Everywhere you go people are talking down this government. The only one who can talk up this government is the Minister for Education. He loves to blow his own trumpet; he loves to talk himself up. Those opposite all love to talk. Let us have a look at this good old talk, particularly the slogans. We had a fantastic Labor election commitment, which was the numberplate revealing Victoria to be the education state. It is a fantastic slogan; if only it had some substance, if only there was something beneath the initial claim. Taxpayers will fork out $45 000 to ensure the change of slogan for Victorian numberplates to promote the Andrews government’s election pledge. It is fine to spend $45 000, but what does it do?

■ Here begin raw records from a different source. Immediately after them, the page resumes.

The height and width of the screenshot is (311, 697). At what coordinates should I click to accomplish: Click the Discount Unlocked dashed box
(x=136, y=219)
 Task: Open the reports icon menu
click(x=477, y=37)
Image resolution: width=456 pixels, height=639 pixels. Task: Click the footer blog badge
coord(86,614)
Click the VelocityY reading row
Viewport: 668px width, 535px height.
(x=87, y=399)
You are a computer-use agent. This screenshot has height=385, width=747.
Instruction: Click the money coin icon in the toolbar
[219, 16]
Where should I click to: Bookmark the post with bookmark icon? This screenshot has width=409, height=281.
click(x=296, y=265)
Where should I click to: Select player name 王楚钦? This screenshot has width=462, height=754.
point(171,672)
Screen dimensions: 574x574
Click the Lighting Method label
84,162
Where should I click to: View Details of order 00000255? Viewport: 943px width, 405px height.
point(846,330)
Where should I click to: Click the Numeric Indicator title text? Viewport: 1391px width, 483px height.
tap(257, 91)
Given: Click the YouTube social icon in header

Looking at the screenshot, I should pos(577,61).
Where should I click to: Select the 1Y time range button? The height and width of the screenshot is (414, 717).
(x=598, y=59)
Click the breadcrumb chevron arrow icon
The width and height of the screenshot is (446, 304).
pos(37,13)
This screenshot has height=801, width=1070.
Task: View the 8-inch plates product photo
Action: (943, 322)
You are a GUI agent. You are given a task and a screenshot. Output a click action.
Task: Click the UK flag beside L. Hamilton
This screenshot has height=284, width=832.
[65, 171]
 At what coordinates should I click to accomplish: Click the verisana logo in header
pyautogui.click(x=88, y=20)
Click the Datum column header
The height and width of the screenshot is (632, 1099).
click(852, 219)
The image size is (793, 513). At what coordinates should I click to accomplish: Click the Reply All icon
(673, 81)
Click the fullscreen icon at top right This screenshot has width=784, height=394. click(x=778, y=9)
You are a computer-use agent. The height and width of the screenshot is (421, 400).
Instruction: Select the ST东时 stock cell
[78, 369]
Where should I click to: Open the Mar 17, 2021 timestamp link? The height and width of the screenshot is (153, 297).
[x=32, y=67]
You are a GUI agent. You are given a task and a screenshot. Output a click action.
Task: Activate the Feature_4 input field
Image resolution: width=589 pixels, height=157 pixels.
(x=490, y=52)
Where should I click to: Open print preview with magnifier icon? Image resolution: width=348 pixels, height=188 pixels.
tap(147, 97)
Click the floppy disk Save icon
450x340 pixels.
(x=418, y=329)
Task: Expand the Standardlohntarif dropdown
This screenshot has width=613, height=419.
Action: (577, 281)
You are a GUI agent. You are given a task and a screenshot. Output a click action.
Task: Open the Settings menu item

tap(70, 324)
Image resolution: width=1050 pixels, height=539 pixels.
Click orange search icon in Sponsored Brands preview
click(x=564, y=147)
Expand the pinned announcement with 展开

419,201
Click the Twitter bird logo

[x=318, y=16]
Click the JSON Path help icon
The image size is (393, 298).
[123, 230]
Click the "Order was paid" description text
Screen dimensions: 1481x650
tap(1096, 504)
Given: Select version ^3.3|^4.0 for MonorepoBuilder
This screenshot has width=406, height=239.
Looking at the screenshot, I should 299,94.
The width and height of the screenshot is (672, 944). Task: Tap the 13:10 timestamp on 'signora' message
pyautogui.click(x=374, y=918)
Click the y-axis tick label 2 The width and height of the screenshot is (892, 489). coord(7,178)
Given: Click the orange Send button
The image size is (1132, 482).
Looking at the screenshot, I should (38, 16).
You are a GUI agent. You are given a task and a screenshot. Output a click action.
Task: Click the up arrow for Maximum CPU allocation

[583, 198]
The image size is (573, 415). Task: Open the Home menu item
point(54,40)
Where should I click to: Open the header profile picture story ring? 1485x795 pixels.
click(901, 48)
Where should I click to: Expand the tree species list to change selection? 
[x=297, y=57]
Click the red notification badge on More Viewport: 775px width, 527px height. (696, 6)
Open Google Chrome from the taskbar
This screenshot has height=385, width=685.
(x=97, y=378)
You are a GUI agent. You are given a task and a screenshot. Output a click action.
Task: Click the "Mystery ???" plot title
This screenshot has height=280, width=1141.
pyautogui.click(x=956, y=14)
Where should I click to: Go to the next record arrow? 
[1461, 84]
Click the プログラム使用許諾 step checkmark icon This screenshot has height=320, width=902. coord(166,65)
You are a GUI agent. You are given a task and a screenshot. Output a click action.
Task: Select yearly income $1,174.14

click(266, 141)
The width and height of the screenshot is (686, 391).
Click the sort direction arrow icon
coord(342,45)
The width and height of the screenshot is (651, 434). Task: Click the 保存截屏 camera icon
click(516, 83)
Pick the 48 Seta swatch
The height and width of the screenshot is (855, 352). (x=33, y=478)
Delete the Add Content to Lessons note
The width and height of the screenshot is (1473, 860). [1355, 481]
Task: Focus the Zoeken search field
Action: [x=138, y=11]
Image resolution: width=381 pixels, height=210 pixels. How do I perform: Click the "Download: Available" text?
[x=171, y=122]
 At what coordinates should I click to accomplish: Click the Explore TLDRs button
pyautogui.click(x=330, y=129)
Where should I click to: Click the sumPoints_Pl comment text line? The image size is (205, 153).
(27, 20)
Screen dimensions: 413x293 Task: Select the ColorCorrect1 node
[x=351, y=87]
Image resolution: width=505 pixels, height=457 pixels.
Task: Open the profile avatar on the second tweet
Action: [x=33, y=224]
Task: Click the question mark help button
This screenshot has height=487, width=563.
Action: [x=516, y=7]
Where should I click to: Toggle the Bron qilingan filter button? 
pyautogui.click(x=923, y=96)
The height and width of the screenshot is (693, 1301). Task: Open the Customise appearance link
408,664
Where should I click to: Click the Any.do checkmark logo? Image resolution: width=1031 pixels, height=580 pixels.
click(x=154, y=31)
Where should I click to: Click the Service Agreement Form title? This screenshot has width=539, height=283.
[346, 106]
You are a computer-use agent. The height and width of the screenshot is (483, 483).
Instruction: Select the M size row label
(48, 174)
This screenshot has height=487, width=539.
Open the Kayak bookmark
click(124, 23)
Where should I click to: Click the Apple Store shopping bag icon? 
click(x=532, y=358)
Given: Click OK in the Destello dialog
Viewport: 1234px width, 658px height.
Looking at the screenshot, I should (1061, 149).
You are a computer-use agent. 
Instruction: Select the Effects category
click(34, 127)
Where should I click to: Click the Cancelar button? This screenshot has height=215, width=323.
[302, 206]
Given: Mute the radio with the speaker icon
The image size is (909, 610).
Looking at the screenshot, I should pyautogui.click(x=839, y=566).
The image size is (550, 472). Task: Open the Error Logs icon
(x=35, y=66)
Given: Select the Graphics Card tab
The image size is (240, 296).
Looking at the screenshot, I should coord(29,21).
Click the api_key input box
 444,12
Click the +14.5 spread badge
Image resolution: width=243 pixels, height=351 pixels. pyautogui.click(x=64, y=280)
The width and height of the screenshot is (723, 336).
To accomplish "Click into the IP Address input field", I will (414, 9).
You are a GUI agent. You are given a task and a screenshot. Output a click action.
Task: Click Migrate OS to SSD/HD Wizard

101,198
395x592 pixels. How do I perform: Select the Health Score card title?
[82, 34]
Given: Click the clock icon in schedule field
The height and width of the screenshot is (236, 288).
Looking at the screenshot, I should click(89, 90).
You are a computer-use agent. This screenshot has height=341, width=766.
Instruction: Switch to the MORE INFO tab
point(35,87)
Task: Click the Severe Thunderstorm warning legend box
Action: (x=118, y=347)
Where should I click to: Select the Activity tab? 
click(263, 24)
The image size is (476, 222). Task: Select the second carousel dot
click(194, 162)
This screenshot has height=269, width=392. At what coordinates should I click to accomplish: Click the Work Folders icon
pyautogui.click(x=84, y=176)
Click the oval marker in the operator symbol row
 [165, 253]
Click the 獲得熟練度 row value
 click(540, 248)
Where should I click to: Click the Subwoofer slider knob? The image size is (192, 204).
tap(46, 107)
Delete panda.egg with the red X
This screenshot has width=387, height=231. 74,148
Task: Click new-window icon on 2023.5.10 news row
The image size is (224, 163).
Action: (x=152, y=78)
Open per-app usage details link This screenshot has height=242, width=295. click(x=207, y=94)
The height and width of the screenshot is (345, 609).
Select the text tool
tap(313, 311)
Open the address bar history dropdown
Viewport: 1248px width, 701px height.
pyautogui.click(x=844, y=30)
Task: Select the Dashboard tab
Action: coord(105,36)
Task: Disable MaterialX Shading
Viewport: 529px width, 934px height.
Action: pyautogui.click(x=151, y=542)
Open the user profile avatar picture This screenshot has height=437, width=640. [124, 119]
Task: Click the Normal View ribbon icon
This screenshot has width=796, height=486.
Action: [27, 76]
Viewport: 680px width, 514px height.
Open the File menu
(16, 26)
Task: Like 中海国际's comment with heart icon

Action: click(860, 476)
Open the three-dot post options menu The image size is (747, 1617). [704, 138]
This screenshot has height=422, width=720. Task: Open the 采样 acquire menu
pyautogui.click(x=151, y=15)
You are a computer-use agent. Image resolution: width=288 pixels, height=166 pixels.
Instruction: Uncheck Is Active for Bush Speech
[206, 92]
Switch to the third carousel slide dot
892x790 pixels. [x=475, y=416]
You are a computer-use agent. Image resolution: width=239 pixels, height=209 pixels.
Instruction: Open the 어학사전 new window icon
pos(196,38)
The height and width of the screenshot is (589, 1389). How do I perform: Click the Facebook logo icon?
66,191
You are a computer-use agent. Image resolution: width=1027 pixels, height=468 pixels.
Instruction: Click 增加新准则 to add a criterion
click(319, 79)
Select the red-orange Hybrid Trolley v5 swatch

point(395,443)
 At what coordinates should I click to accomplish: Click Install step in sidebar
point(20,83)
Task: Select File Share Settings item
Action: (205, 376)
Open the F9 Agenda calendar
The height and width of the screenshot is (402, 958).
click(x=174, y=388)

This bizarre move comes as figures reveal that government schools in Victoria receive about $1000 less per student per year than those in New South Wales, and $1500 less than their Queensland counterparts. So we are going to be the education state, but we are not going to fund the schools. But you do not need funding, kids; you just need a numberplate! We will give you a numberplate, and that will do. You can at least think that we are a great state. What we might be doing here is hand-delivering a numberplate to every school. They can stick it on the wall and say, ‘We are the education state. We haven’t got any dough, but we have a numberplate’. That is what the government is doing, and that is what we are seeing. There is no question about this government’s spin. It is great at slogans; it is great at reviews. It is going to have, as I said, another review. Former Premier Bracks is doing a review. Bracks will fix it for them.
Those opposite could not make a decision if they tried. They have had so many opportunities here, and all they are going to do is leave it to the department. The departments will sort it out; the unions will fix it! The AEU will not fix it, because it is calling the government a disgrace. The government is left wanting here, six months into the game. All is it about is spin and slogans without any substance.